Please set out the records below as a Markdown table with the columns "Row" (a row number) and "Line" (the line), one row per line, skipping blank lines and leaving the pictures out.
——
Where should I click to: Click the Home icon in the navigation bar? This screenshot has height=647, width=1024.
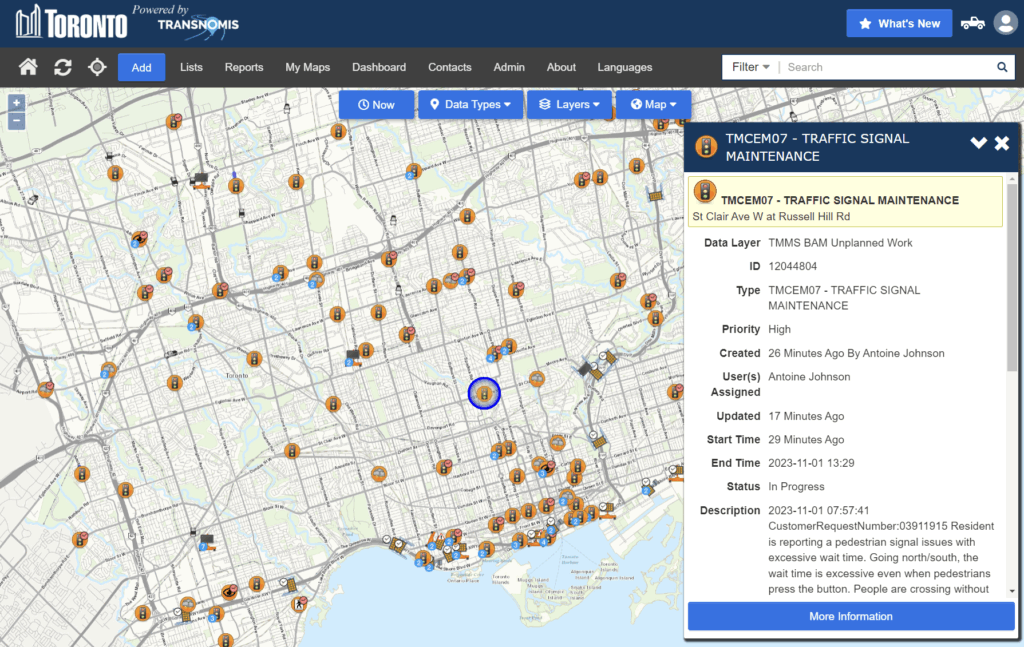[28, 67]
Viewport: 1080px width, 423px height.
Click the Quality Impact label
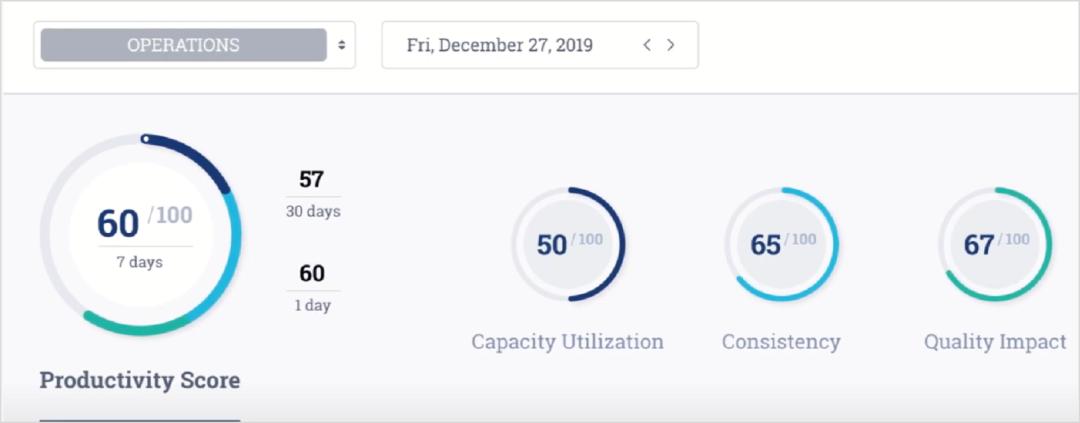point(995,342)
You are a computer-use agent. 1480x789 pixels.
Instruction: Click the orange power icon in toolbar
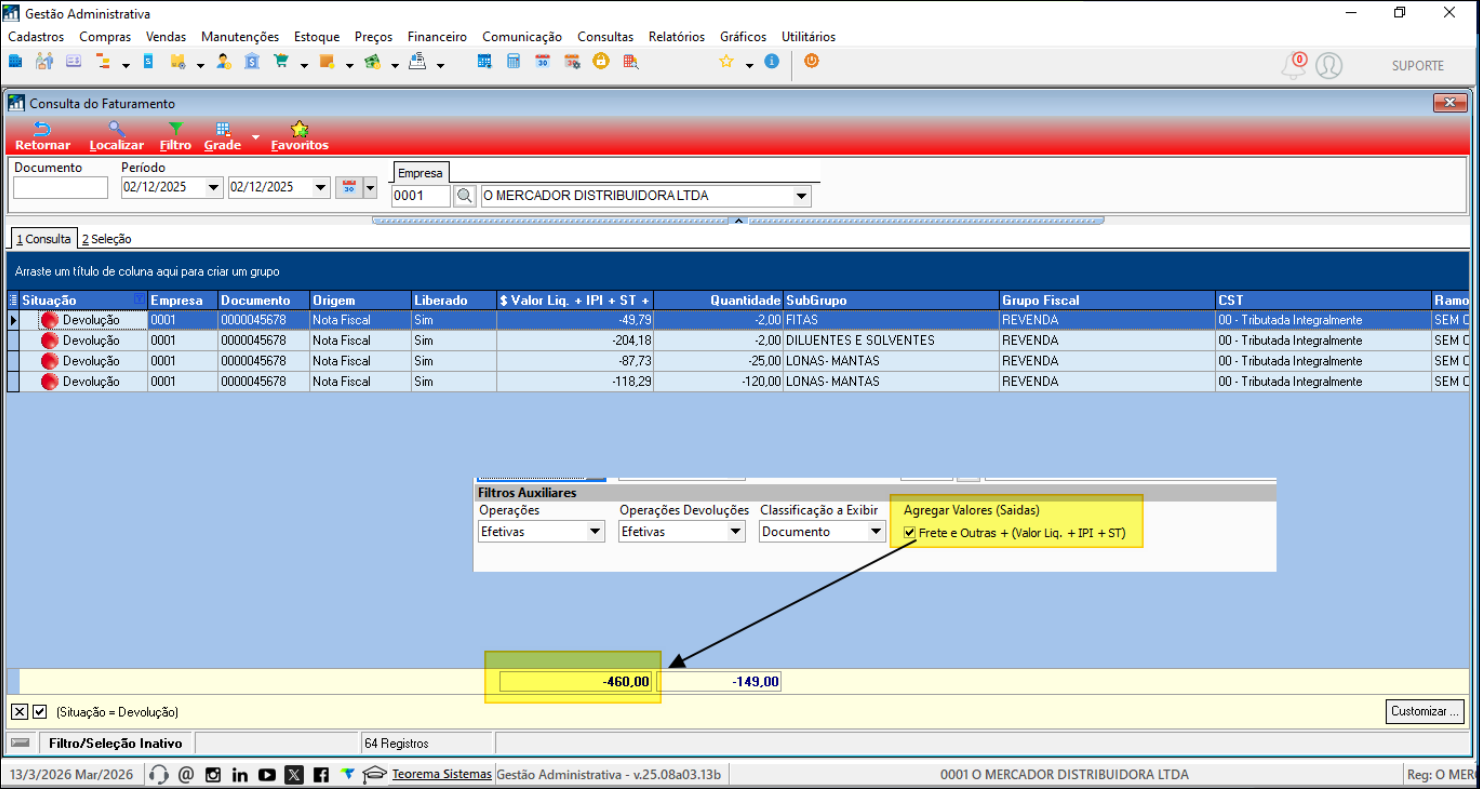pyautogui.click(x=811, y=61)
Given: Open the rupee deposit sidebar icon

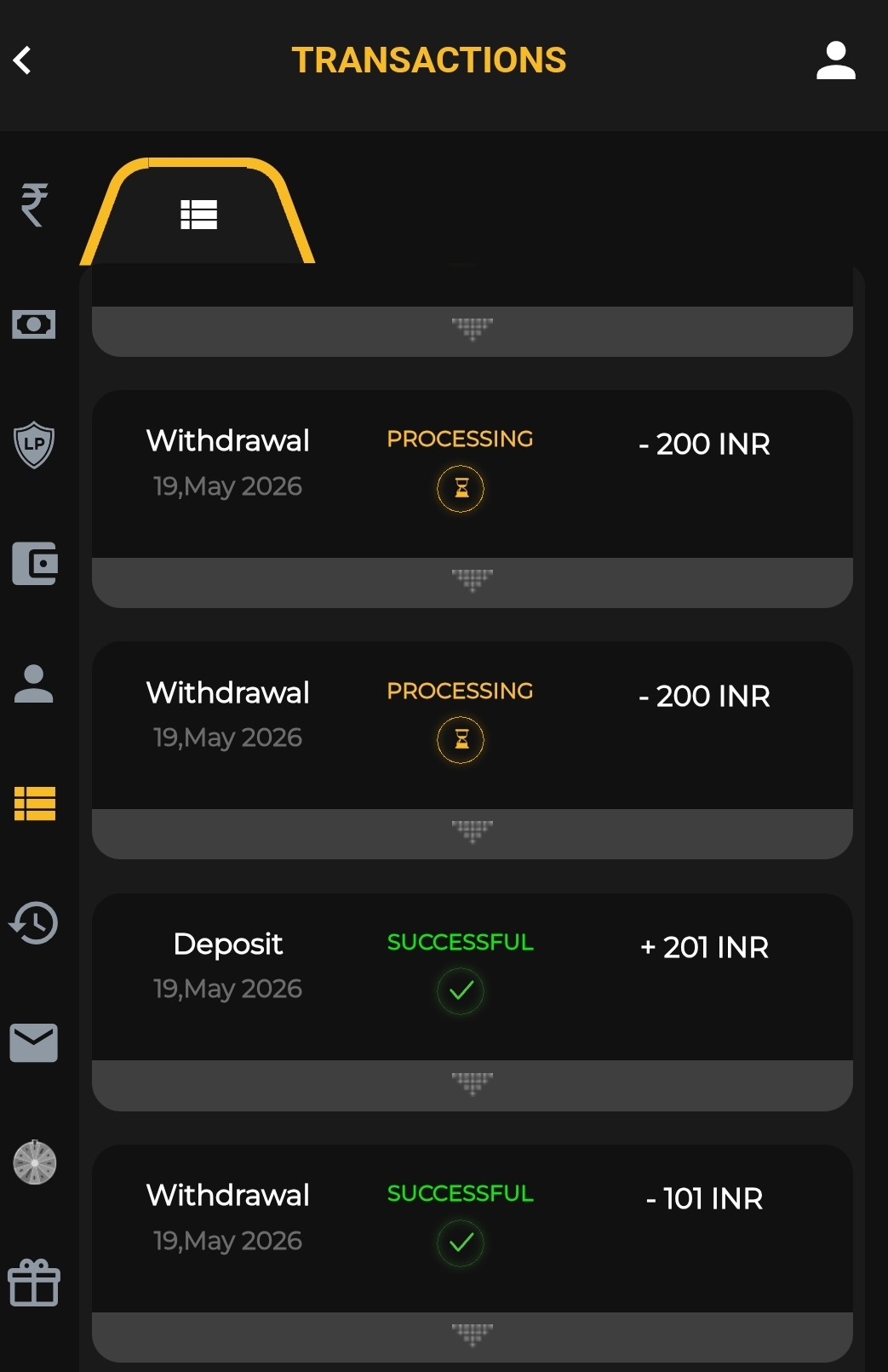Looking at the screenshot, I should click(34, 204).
——
Exercise output:
| Row | Line |
|---|---|
| 1 | Where should I click to: Click the Home icon in the navigation bar? This screenshot has height=647, width=1024. |
| 2 | [28, 67] |
| 3 | Viewport: 1080px width, 423px height. |
| 4 | Click the Quality Impact label |
| 5 | point(995,342) |
| 6 | You are a computer-use agent. 1480x789 pixels. |
| 7 | Instruction: Click the orange power icon in toolbar |
| 8 | pyautogui.click(x=811, y=61) |
| 9 | Given: Open the rupee deposit sidebar icon |
| 10 | Looking at the screenshot, I should click(34, 204). |